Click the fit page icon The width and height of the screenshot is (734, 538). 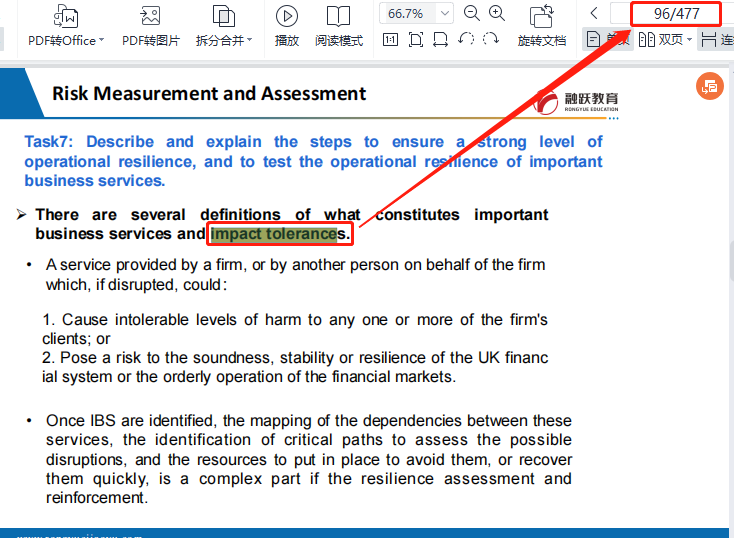point(416,40)
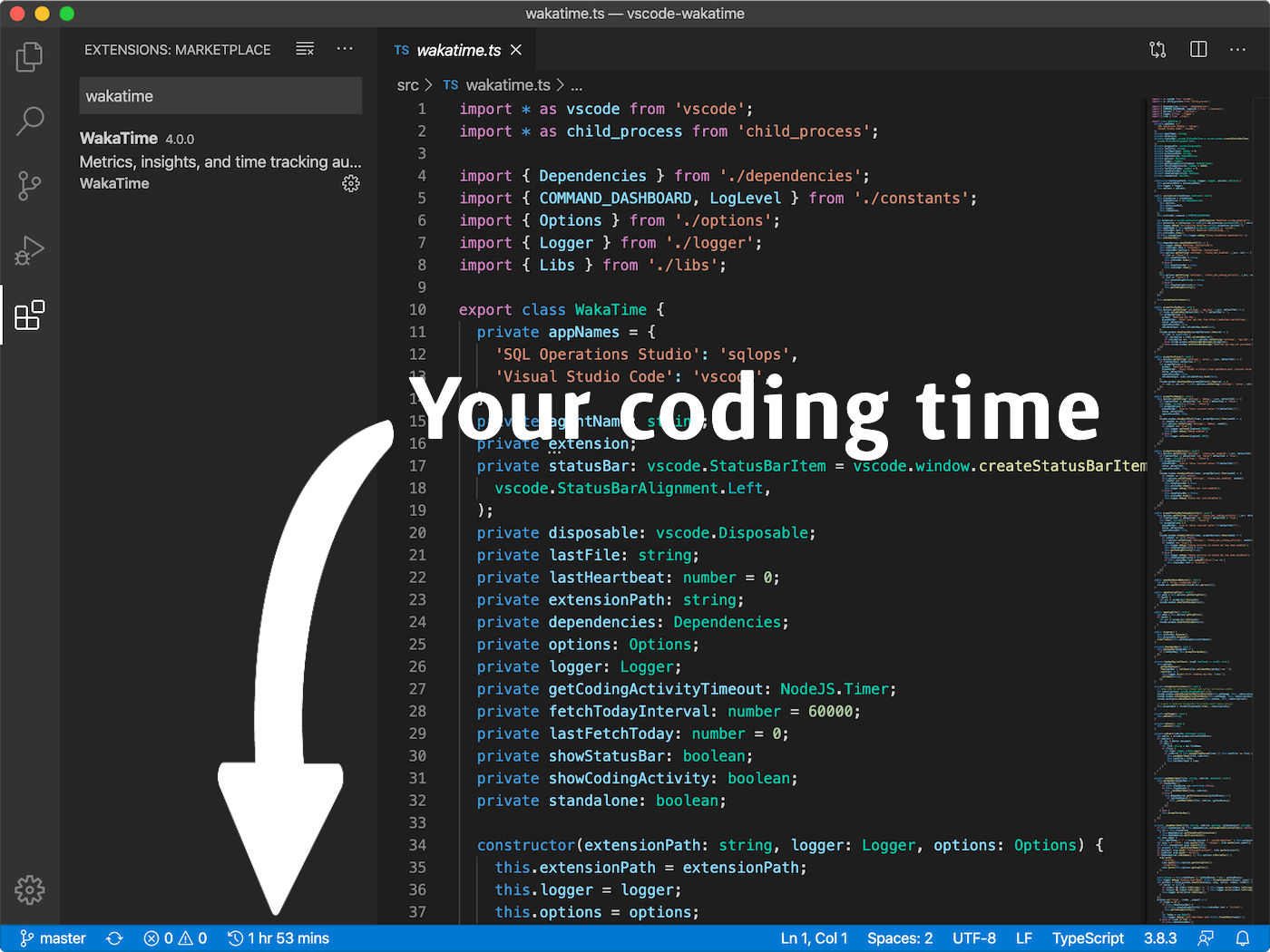
Task: Open the WakaTime extension's settings gear
Action: [351, 183]
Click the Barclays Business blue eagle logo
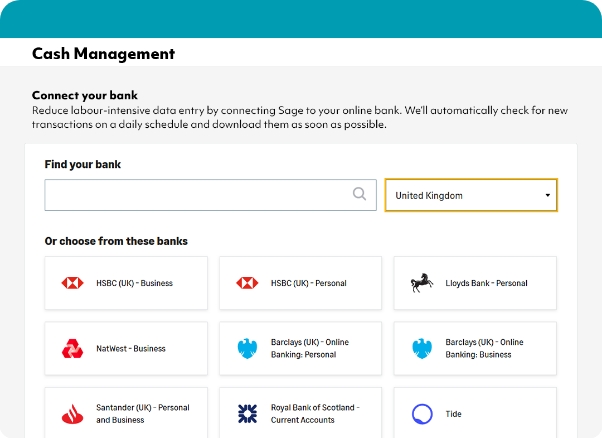The width and height of the screenshot is (602, 438). 422,349
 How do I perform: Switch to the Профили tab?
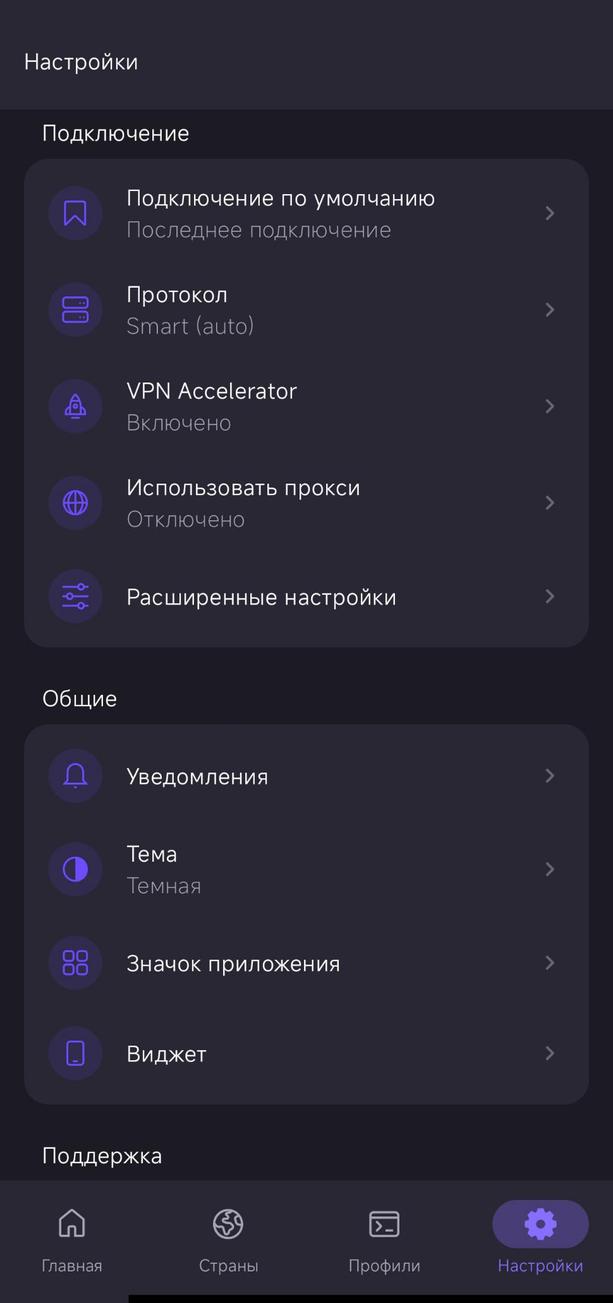point(384,1238)
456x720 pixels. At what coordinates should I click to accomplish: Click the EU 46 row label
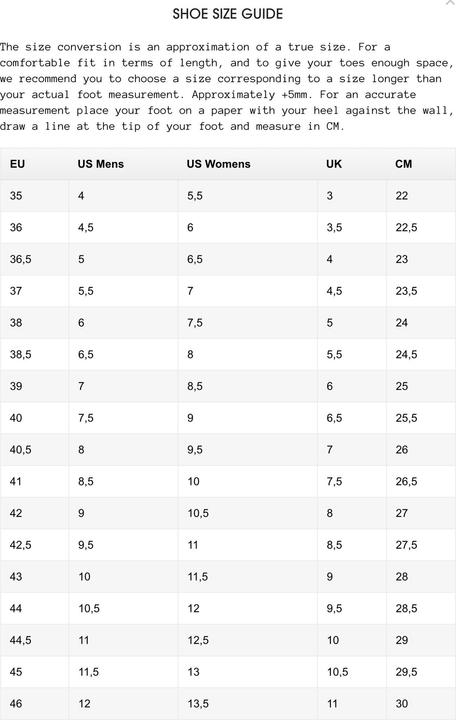point(16,703)
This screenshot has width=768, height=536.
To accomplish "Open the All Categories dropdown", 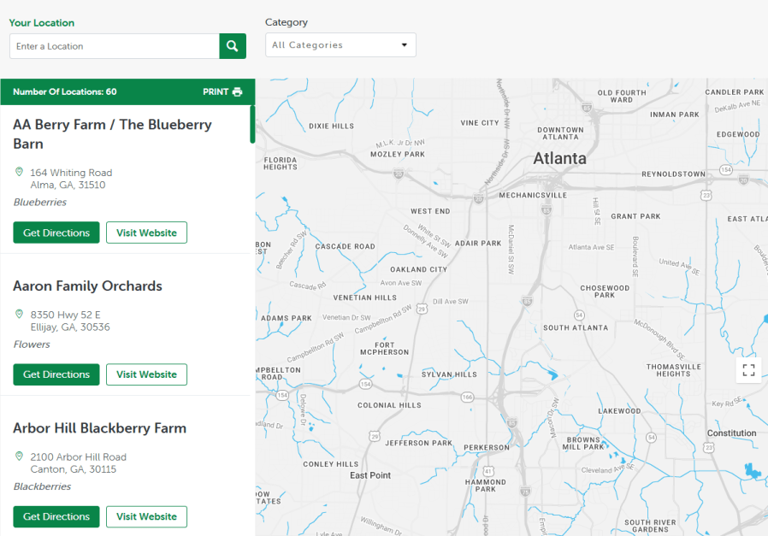I will pos(340,45).
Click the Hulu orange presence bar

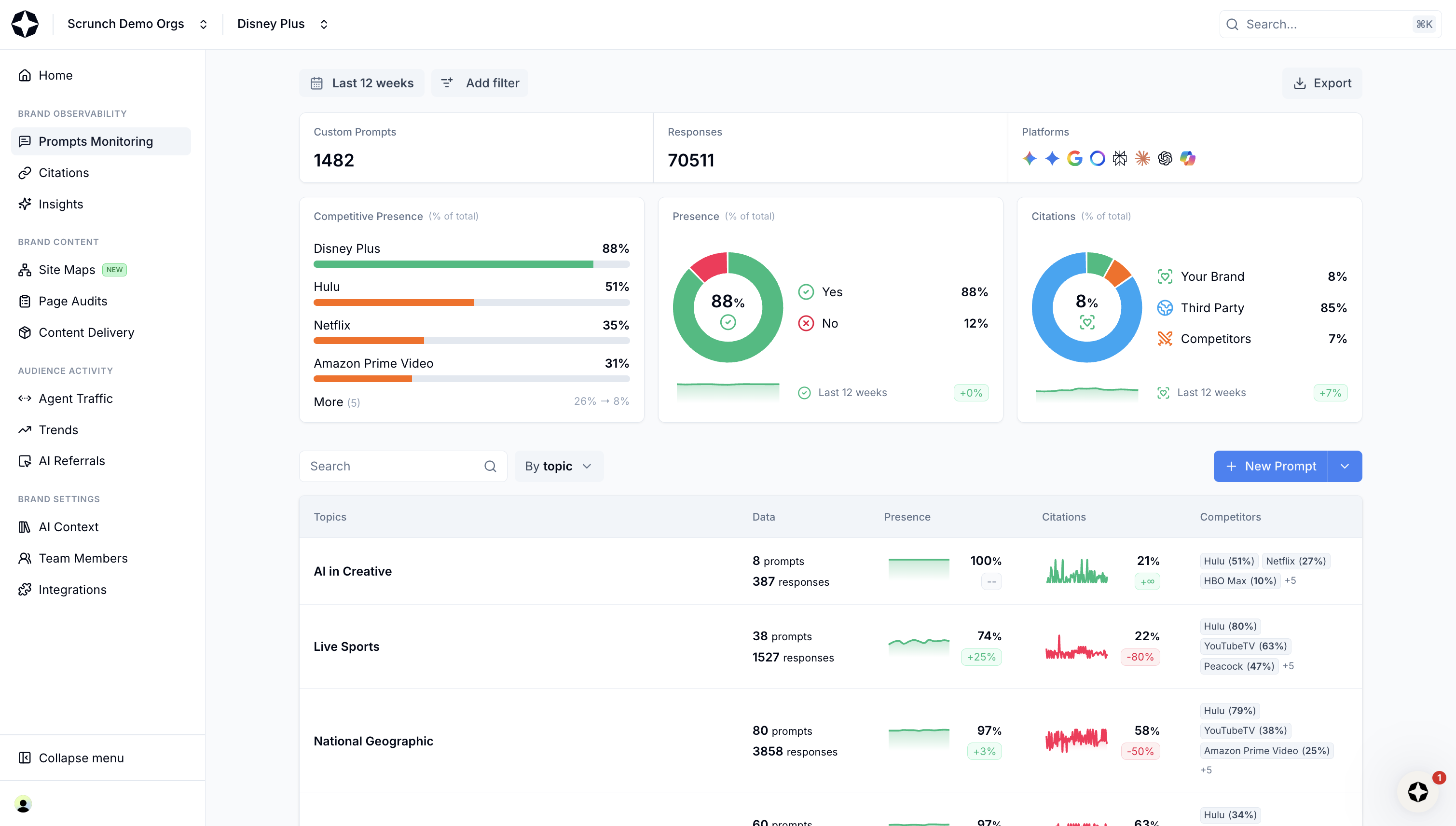click(x=393, y=303)
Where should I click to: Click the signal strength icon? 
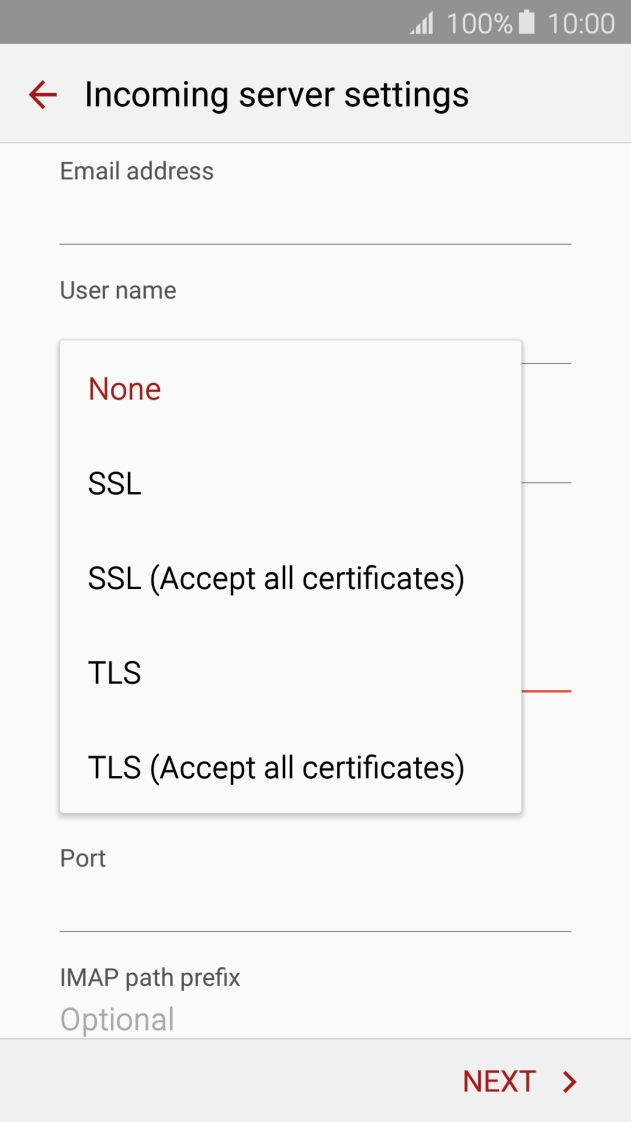point(420,22)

● Stated exercise
Could you update the lines starting at the one that contains "Where should I" and ending at the end of the records, replacing "signal strength icon" with "battery level icon" and changing nothing else? Leave the pictures out of your answer.

● Output below
Where should I click to: Click the battery level icon? 
point(420,22)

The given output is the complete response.